▸ Permintaan Tertulis:
Tampilkan tanpa perubahan seluruh bagian artikel tentang Porsea, mulai dari "11 Juni 2019" terus ke bawah sampai "bermunculan di sekitarnya.".

▸ Teks yang Diberikan:
Mohon tunggu...
Felix Tani
Felix Tani Mohon Tunggu... Ilmuwan - Sosiolog dan Storyteller Kaldera Toba

Memahami peristiwa dan fenomena sosial dari sudut pandang Sosiologi. Berkisah tentang ekologi manusia Kaldera Toba.

Selanjutnya

Tutup

Sosbud Artikel Utama

Porsea, Saksi Modernisasi tanpa Pembangunan di Tanah Batak

11 Juni 2019   11:00 Diperbarui: 13 Juni 2019   00:56 4535
+
Laporkan Konten
Laporkan Akun
Kompasiana adalah platform blog. Konten ini menjadi tanggung jawab bloger dan tidak mewakili pandangan redaksi Kompas.
Lihat foto
Sudut selatan kota Porsea (Foto: mapio.net)

Rupanya ada sejumlah kota yang "ditakdirkan" untuk hanya menjadi saksi "modernisasi tanpa pembangunan". Frasa "tanpa pembangunan" di sini berarti "tidak ada peningkatan kesejahteraan rakyat secara signifikan". Padahal hasil-hasil proyek modernisasi monumental bermunculan di sekitarnya.

Konsep "modernisasi tanpa pembangunan" itu bukan karangan saya. Itu meminjam abstraksi Prof. Sajogyo ketika menyimpulkan dampak sosionomi "Revolusi Hijau" awal 1970-an di pedesaan Jawa. Modernisasi pertanian sawah waktu itu ternyata tak signifikan menaikkan pendapatan buruhtani dan petani gurem (Lihat: "Modernization Without Development in Rural Java", FAO: Rome, 1973).

Kondisi Porsea, kota kecil di Kabupaten Toba Samosir (Tobasa) cocok dengan gejala "modernisasi tanpa pembangunan" itu. Kota tua yang berada tepat di pangkal Sungai Asahan ini telah menyaksikan sejumlah proyek modernisasi monumental di wilayah Toba dan sekitarnya sejak jaman kolonial. Tapi proyek-proyek itu tak banyak membawa peningkatan kemakmuran untuk masyarakat Porsea.

▸ Segmen Data:
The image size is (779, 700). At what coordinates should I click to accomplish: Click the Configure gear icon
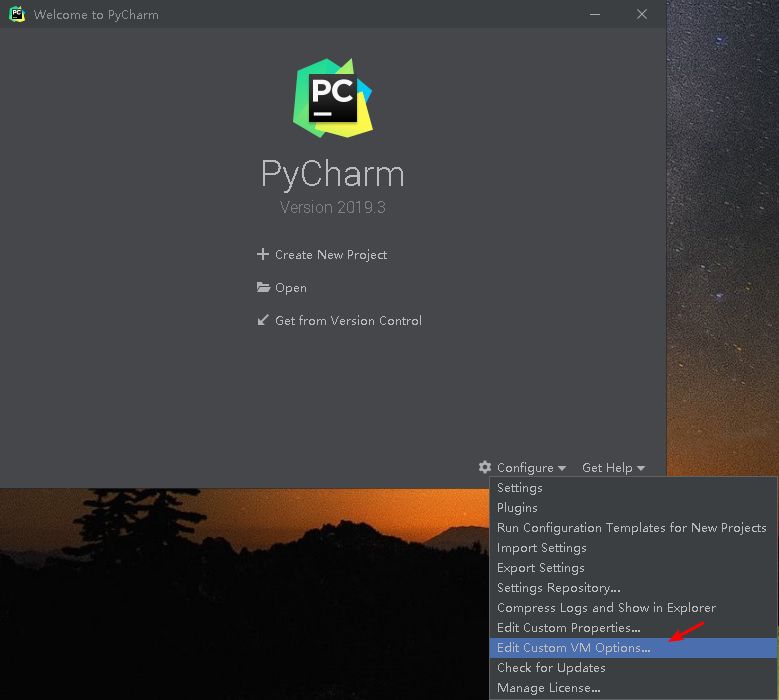click(485, 467)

▸ Tanggapan Tugas:
11 Juni 2019   11:00 Diperbarui: 13 Juni 2019   00:56 4535
+
Laporkan Konten
Laporkan Akun
Kompasiana adalah platform blog. Konten ini menjadi tanggung jawab bloger dan tidak mewakili pandangan redaksi Kompas.
Lihat foto
Sudut selatan kota Porsea (Foto: mapio.net)

Rupanya ada sejumlah kota yang "ditakdirkan" untuk hanya menjadi saksi "modernisasi tanpa pembangunan". Frasa "tanpa pembangunan" di sini berarti "tidak ada peningkatan kesejahteraan rakyat secara signifikan". Padahal hasil-hasil proyek modernisasi monumental bermunculan di sekitarnya.